Erkek bahçede otların oluşturduğu labirentin içinde kayboldu.Ne olursa olsun Jonas pes etmeyecekti.Kovalamaca oynayan küçük çocuklara benziyorlardı.Jonas aklını kullandı ve gittiği yönün tersine doğru koşmaya başladı.Jonas dönemeci döndüğünde erkekle burun buruna geldi.Gümüş silahı belinden çıkardı ve erkeğin göğsüne bir el ateş etti.Erkek olduğu yere serildi ve içinden çıkan üç ruh toza dönüştü.Yine her yer duman olmuştu.
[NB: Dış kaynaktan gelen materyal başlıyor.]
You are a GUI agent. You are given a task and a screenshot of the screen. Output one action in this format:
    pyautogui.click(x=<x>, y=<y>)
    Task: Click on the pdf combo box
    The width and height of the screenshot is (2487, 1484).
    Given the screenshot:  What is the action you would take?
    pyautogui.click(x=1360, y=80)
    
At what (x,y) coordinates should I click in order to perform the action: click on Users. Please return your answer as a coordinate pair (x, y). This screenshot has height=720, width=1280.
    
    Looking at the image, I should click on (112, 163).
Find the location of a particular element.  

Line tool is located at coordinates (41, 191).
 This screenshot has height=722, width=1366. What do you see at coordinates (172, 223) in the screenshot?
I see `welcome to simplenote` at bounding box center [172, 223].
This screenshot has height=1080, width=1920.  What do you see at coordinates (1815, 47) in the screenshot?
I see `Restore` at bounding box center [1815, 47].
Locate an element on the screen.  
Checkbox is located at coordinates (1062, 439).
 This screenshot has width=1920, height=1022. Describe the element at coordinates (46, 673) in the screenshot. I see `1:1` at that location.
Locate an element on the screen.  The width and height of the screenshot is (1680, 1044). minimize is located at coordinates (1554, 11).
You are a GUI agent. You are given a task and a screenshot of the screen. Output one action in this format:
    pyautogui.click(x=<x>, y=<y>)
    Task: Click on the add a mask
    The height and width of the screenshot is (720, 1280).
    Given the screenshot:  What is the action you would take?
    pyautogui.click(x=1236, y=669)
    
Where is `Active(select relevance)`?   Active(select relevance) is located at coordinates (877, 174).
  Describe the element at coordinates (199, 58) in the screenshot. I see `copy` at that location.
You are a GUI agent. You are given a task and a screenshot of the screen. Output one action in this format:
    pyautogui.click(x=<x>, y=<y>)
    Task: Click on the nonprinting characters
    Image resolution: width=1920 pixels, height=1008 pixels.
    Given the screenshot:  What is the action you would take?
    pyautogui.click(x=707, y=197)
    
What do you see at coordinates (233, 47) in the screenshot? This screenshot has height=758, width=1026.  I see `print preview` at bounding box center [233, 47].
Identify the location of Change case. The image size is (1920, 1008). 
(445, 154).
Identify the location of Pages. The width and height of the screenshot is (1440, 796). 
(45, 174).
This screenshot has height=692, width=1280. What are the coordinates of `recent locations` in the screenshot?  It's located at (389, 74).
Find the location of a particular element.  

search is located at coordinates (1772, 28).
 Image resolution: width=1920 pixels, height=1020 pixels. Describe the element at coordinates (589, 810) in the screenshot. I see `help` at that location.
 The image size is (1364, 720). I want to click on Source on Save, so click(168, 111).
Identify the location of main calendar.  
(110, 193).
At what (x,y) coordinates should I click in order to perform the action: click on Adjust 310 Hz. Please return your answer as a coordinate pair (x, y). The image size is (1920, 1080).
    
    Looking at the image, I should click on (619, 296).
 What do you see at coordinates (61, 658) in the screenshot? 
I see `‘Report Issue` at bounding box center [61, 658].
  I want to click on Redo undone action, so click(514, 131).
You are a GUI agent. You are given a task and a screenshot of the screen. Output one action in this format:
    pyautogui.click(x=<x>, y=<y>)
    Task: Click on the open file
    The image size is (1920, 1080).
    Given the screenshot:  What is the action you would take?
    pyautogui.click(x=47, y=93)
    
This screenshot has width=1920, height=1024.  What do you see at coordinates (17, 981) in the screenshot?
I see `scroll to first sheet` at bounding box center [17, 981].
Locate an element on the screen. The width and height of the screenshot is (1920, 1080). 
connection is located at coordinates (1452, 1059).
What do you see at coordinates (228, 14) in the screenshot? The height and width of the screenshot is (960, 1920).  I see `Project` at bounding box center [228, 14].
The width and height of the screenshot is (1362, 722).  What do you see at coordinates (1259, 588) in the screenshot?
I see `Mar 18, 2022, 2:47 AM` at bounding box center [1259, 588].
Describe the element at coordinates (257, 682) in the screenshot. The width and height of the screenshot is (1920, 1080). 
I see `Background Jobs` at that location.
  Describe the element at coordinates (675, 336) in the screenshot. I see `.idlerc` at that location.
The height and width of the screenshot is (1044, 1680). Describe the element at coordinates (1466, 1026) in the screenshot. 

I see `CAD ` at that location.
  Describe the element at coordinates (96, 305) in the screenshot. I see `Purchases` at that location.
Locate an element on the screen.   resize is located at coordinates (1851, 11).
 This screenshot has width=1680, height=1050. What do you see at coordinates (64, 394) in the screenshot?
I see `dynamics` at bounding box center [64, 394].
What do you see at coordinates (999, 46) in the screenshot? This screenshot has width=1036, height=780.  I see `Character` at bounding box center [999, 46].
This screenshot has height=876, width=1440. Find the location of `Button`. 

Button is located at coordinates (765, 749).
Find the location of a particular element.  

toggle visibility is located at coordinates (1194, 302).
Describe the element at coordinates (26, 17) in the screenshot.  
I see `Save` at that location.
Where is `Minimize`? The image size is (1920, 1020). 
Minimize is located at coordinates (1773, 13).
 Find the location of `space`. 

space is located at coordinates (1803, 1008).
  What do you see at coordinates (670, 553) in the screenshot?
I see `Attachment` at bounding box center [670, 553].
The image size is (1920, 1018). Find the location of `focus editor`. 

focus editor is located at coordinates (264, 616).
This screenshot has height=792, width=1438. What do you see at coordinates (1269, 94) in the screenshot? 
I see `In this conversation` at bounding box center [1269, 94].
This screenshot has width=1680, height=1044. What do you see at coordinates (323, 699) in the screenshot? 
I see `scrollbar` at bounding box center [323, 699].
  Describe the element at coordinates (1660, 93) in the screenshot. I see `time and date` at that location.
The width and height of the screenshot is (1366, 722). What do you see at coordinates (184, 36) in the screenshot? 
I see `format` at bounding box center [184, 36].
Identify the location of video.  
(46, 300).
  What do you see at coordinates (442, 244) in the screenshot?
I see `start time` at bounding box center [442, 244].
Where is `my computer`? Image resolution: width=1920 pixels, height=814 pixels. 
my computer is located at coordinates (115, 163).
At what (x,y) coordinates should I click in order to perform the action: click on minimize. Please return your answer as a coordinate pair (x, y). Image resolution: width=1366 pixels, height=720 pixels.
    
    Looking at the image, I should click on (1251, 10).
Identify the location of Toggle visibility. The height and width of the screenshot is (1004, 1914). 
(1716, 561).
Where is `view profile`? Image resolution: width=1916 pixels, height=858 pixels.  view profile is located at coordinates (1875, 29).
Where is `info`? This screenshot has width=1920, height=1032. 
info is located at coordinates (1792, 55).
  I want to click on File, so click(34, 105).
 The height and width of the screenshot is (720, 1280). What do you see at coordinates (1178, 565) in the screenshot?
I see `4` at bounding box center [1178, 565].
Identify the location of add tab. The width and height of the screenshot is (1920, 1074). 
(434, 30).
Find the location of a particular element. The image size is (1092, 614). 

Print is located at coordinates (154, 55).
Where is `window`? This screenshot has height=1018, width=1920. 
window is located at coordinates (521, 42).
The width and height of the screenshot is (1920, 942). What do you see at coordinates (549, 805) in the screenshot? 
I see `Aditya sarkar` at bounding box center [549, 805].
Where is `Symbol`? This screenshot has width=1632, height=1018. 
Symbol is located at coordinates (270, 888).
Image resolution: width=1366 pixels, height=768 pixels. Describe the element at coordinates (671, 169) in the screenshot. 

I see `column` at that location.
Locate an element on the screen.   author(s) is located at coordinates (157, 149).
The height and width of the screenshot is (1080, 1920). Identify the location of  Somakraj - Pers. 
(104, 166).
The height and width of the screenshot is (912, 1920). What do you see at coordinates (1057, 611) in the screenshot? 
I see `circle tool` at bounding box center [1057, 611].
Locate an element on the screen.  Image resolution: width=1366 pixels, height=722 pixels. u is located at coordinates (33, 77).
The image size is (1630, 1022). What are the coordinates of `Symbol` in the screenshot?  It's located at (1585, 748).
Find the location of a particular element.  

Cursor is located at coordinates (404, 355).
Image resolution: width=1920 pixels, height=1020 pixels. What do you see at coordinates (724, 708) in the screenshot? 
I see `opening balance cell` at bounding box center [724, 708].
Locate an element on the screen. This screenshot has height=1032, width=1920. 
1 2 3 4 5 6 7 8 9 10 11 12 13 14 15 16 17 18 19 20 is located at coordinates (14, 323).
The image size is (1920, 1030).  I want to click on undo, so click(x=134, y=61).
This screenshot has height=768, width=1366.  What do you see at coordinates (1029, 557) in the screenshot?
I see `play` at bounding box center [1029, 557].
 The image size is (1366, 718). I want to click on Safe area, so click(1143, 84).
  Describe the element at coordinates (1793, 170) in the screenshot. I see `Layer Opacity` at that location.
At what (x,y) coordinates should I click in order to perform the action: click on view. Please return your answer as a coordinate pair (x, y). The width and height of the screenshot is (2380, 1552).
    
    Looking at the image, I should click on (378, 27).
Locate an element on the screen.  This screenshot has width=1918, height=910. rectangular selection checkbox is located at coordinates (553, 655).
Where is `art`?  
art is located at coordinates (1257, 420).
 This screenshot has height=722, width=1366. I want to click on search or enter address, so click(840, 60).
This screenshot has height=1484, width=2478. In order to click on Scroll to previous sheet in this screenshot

Tam bu sırada Jonas önünden bir karartının geçtiğini hissetti.Hızlı bir şekilde sağına ve soluna baktı.Birçok siyah pelerinliler koşuşturuyorlardı.Ama nedense hepsi aynı hareketi yapıyorlardı.Jonas bir tanesinin gerçek diğerlerinin kopya olduğunu anlamıştı.Çünkü bir tanesinde bir kolye vardı, ama diğerlerinde yoktu.Jonas bu sefer onu koşturmaya başladı.Aynı labirent bölümüne girdiklerinde pelerinli arkasını döndü ve avuçları içe doğru olarak havaya kaldırdı.İşte bu sırada Jonas kurşunu onun tam göğsüne sapladı.Etraftaki tüm karaltılar yok olurken asıl olan yere diz çöktü ve sonra sırt üstü yıkıldı.Jonas onun yanına gidip boynundaki kolyeyi aldı ve cebine soktu.
Daha sonra eve bir göz atmak için tekrar geri döndü.Ama silahtaki tüm kurşunlar bitmişti.Peki önüne bir siyah pelerinli çıkarsa ne yapacaktı? Evde gezinirken kuru bir tahtanın üzerine basmış olmalı ki kendini evin altında bir tünelde buldu.Tünelde yavaş adımlarla hareket ediyordu.Her ihtimale karşı eli belindeki gümüş silahtaydı.İlerde bir parıltı gördü.Bu sefer adımlarını hızlandırdı ve ne olduğunu görmek için biraz daha yakınlaştı.Bu bir sandığa benziyordu.Cebindeki kolyenin sığacağı kadar büyüklükte ve kolye gibi üçgen şekilde bir kilidi vardı.Jonas kolyeyi çıkarıp sandığın kilidine soktu; ama sandık açılmadı.Birde ters çevirip öyle soktu.İşte o zaman sandık açıldı.İçinde milyonlarca elmas, altın ve para vardı.Etrafına bakında ama kimsecikler yoktu.Sandığı kapatıp tekrar açtı.Bu gerçekti.Önünde milyonlarca para vardı.Peki şimdi ne yapacaktı?Bunu düşünürken sandığın arkasında bir ışık belirdi ve ışığın arkasında dışarıdaki arabasını gördü.Sandığı aldığı gibi arabasına atladı ve doğru emlakçıya gitti.Kapı açıktı ama içeride kimse yoktu.Masanın üstünde bir not yazılıydı.
Aldığın para bizden sana hediye
Bizi büyük bir lanetten kurtardın
İstediğin gibi harcayabilirsin
Unutma ki sana bir can borçluyum
Notun arkasında tıpkı kolyenin üzerindekine benzer bir işaret vardı.Kolyenin üstündeki işareti yakından inceledi.Altında Siyah Pelerinliler yazılıydı.Notun arkasındakindaki ise bu işaretin tam tersiydi ve altında Beyaz Pelerin Kardeşliği yazıyordu.
Şimdi Jonas'ın elinde hiç sahip olamayacağı bir para vardı.Artık mutlu ve zengindi.